▶ Provided material:
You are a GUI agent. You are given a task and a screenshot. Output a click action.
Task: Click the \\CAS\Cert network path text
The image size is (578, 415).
...
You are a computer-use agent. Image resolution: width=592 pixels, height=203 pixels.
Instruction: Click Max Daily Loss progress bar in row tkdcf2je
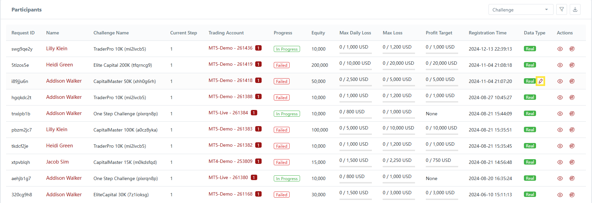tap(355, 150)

▶ Your assignment: An exact, complete copy of the lines above from the one with "You are a GUI" through the one with "The image size is (578, 415)." is the whole answer.

▶ Solution below:
You are a GUI agent. You are given a task and a screenshot. Output a click action.
Task: Click the \\CAS\Cert network path text
The image size is (578, 415).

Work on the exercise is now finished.